Recently Adopted Accounting Standards

 

In July 2013, the Financial Accounting Standards Board (“FASB”), issued guidance for the presentation of unrecognized tax benefits to better reflect the manner in which an entity would settle, at the reporting date, any additional income taxes that would result from the disallowance of a tax position when net operating loss carryforwards, similar tax losses, or tax credit carryforwards exist. The adoption of this guidance, effective January 1, 2014, did not have an effect on the Company’s consolidated financial statements.

 

In July 2011, the FASB issued guidance specifying that the liability for the fees paid to the Federal Government by health insurers as a result of recent healthcare reform legislation should be estimated and recorded in full once the entity provides qualifying health insurance in the applicable calendar year in which the fee is payable with a corresponding deferred cost that is amortized to expense using a straight-line method of allocation unless another method better allocates the fee over the calendar year that it is payable. The amendments in this Update became effective January 1, 2014 and in accordance with the provisions, IHC recorded the estimated gross liability for the mandated fees payable to the Federal Government of $1,500,000 and the corresponding deferred cost in the first quarter of 2014. The amounts were recorded in accounts payable, accruals and other liabilities and in other assets, respectively, on the Condensed Consolidated Balance Sheet. The deferred asset will be amortized ratably over the calendar year to selling, general and administrative expense in the Condensed Consolidated Statement of Income.

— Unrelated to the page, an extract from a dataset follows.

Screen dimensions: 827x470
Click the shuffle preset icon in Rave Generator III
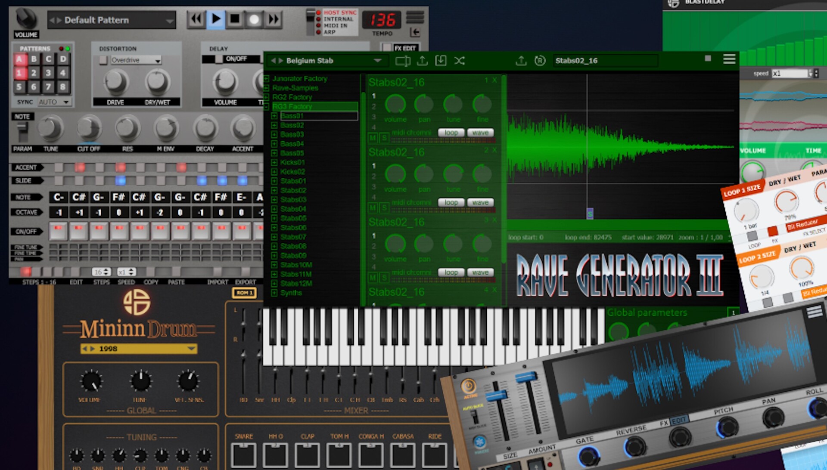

This is an estimated amount and will be adjusted once the final assessment is received.

 

Recently Issued Accounting Standards Not Yet Adopted

 

            In April 2014, the FASB issued guidance: (i) improving the definition of discontinued operations by limiting the reporting of discontinued operations to disposals of components that represent strategic shifts that have (or will have) a major effect on an entity’s operations and financial results; and (ii) requiring expanded disclosures for discontinued operations. Public entities are required to apply this guidance to: (i) all disposals (or classifications as held for sale) of components of the entity that occur within annual periods beginning on or after December 15, 2014, and interim periods within those years; and (ii) to all businesses that, on acquisition, are classified as held for sale that occur within annual periods beginning on or after December 15, 2014, and interim periods within those years. Early adoption is permitted, but only for disposals (or classifications as held for sale) that have not been reported in previously issued financial statements. The adoption of this guidance is not expected to have a material effect on the Company’s consolidated financial statements.